Why archive data must be available quickly and inexpensively

A customer recently told us that they use local storage for medical research data during processing and analysis. After all, it’s fast and cheap because it’s on premise and, after all, you pay a fee for each transaction in the cloud. She then told us that once the data is analyzed and given “archive” status, they move it to the cloud as archive data. Because that’s cheap.

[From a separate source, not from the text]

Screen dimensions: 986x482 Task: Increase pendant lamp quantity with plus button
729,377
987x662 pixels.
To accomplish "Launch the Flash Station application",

Infrastructure already in place

But is it? Assuming this customer uses Silent Bricks, she already has the system in place. Or some other system that scales favorably. So: you have a system with several terabytes where you have your work data. Putting your archive data there as well will cost less than cloud storage, depending on the capacity you need. An extension costs from 0.2 cents per gigabyte per month, including all transaction fees and still at the speed you already know. After all, you already have some of the infrastructure in place. So it’s much cheaper to extend your existing system for archival or other purposes.

What is archive?

On top of that, the archive is no longer the archive. No longer a proverbial dusty place full of information to be preserved, but a valuable source of information for research. Take Coronavirus research: historical data of various ages are needed quickly and permanently. Data on all kinds of studies on influenza must be reanalyzed with today’s science. If you want to retrieve all that old data from the cloud for big data analysis, the costs add up considerably and time is ticking away. Those who have this data available on premise are the bacon.

Taiwan

Remarkably, the Coronavirus has barely gained a foothold in Taiwan, some 37 nautical miles from China. Taiwan created a plan to prevent expansion after the SARS outbreak several years ago. Whether it is completely AVG-proof is debatable, the fact is that the databases of customs, airports, hospitals and health insurers are linked. A big data analysis was run on that. Again, this is archived data that was readily available.